As Spain, Italy, Greece and other Southern European countries continue their struggle for fiscal solvency, the possibility of finding even a tidbit of bright economic news in these regions seems remote.

Yet the companies in Europe are an altogether different story, says Stephen Peak, manager of the Henderson European Focus Fund. "Remember, we're not investing in the growth of European economies. We're investing in the growth of companies located in the European markets," he says.

To Peak and others, strong companies represent a bastion of investment sanity at a time that U.S. government bonds have been downgraded, continued debt woes plague the euro zone and slow economic growth in Western markets continues to darken the mood of global investors.

No area has felt the pain of slow GDP growth and government fiscal imprudence more keenly than Europe, where the European Central Bank's efforts to shore up the balance sheets of troubled countries such as Spain and Italy have done little to assuage nervous investors, who fear the worst is yet to come.

Peak sees no easy solution. "Europe has reached a crossroads in terms of the euro experiment," he says. "Member countries might drive linkages deeper, but that could mean giving up individual country rights such as setting tax rates. Another option would be a kind of two-speed euro zone that separates the northern countries from those in the south. In any case, the good thing about all this is the growing pressure to come to a workable solution rather than to just paper over the cracks in the system."

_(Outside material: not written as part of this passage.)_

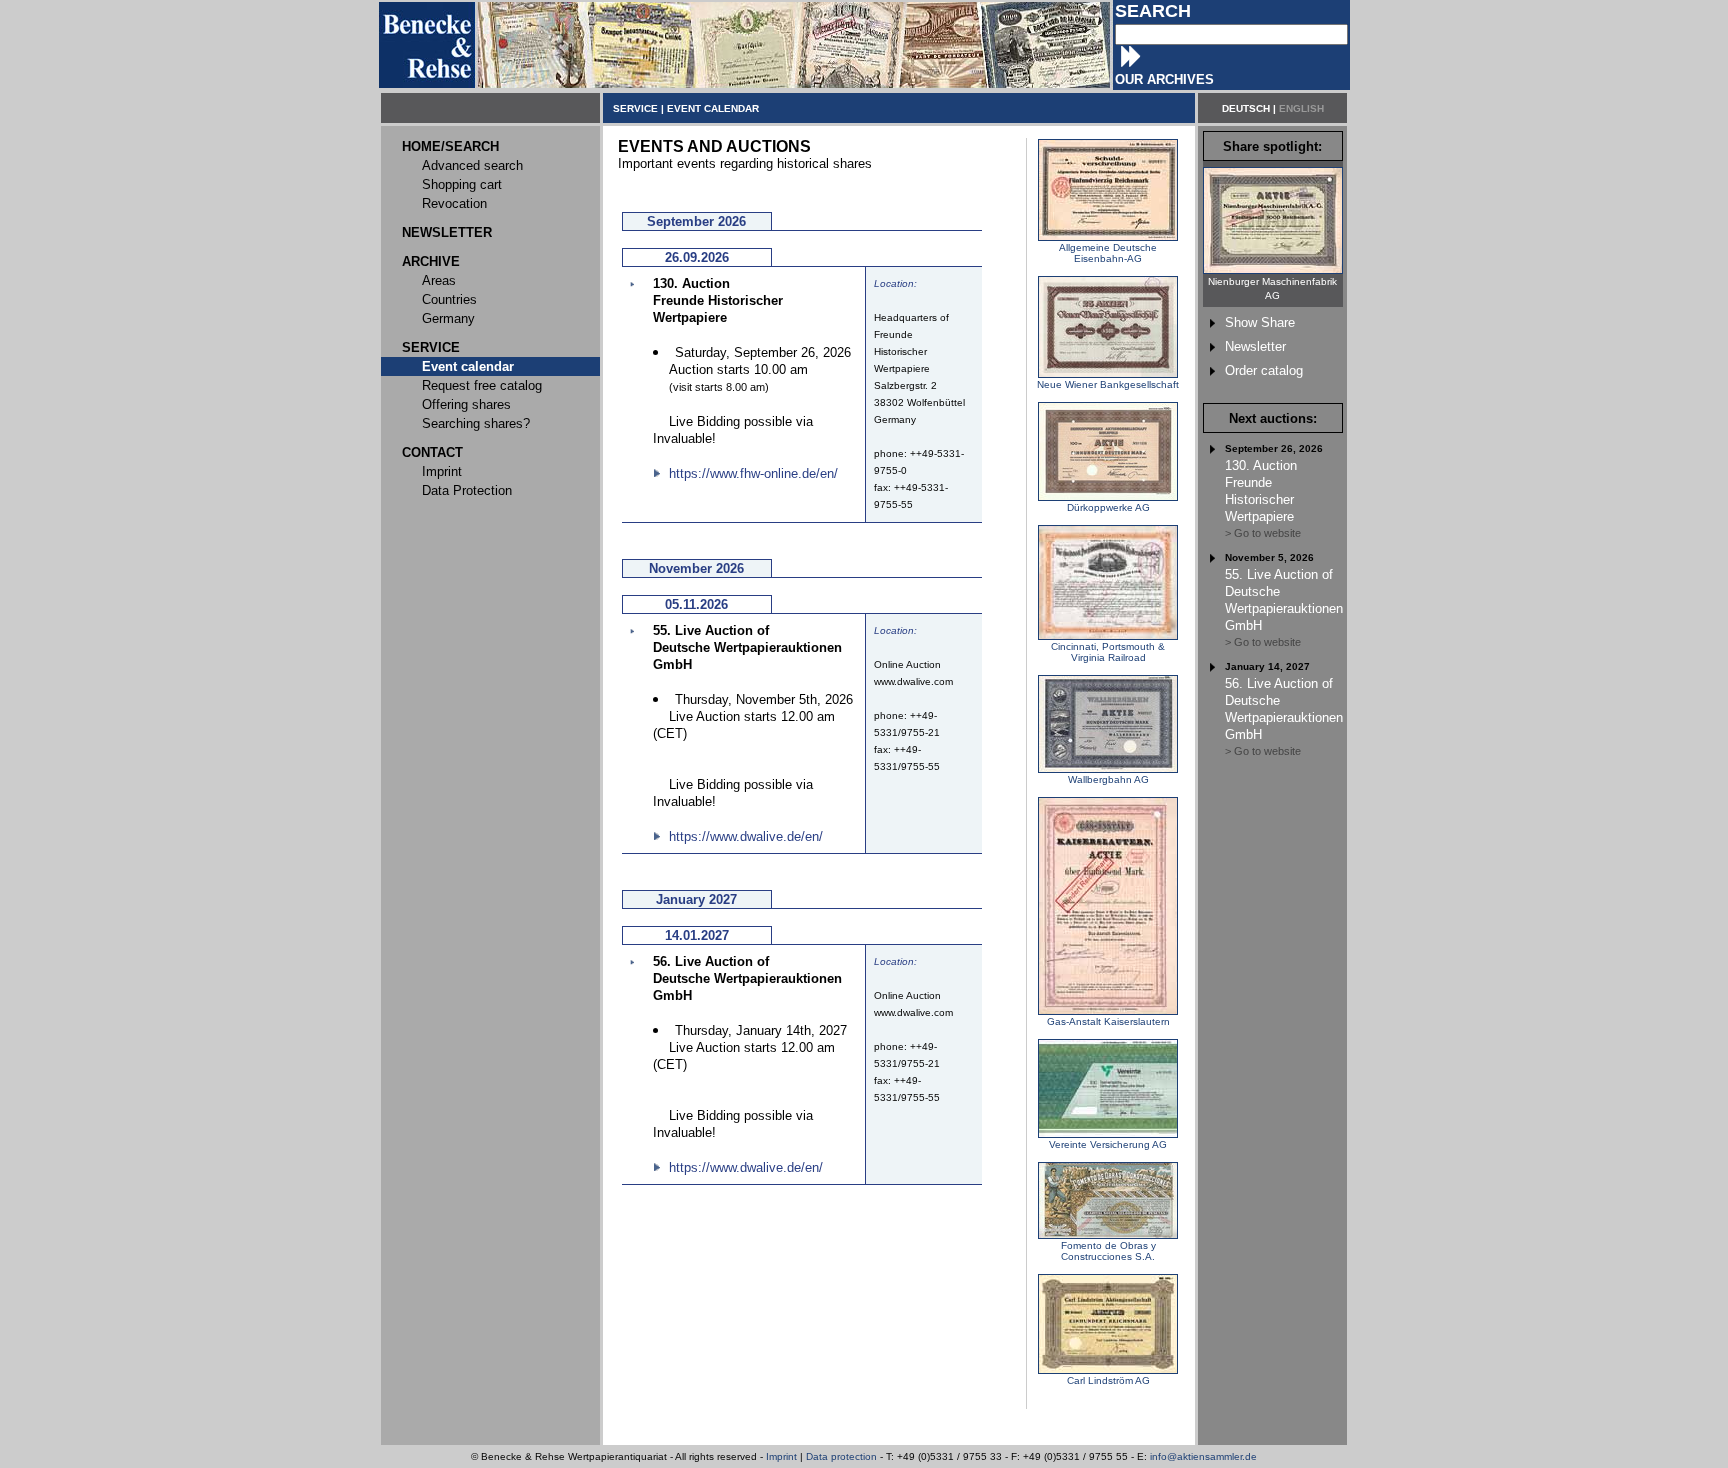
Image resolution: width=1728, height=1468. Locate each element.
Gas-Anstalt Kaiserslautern (1108, 1021)
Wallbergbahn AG (1108, 779)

People might point fingers at Europe and its market volatility, but it hasn't been the only region with problems, Peak says. The U.S. has also had its share of fiscal foibles and stock market swoons. And while the economies of China and other emerging markets have been more robust, their stock markets haven't been the powerhouses many had hoped for over the past year.

Peak presents a number of arguments in favor of European companies, including their attractive stock valuations. According to his calculations of forward price-earnings ratios and other measures, the valuations of European stocks are the lowest of any stock market in the world.

"I think a good portion of fear has already been factored into stock prices," he says. "Even though the next six to 12 months will clearly be a struggle for Europe and other markets, I feel fairly confident that the world is in pretty good order." He adds that with the threat of rising interest rates, stocks are a better bet than bonds right now.

Despite the region's problems, European companies have a durable appeal. "It's the biggest international region, with a vast array of choices in terms of company size, range and complexity," he says.

But investors also need to pick their spots carefully in European markets, he says. The Henderson fund, an all-cap portfolio, has done that by investing in stocks that most analysts don't cover, and that most European mutual funds don't invest in.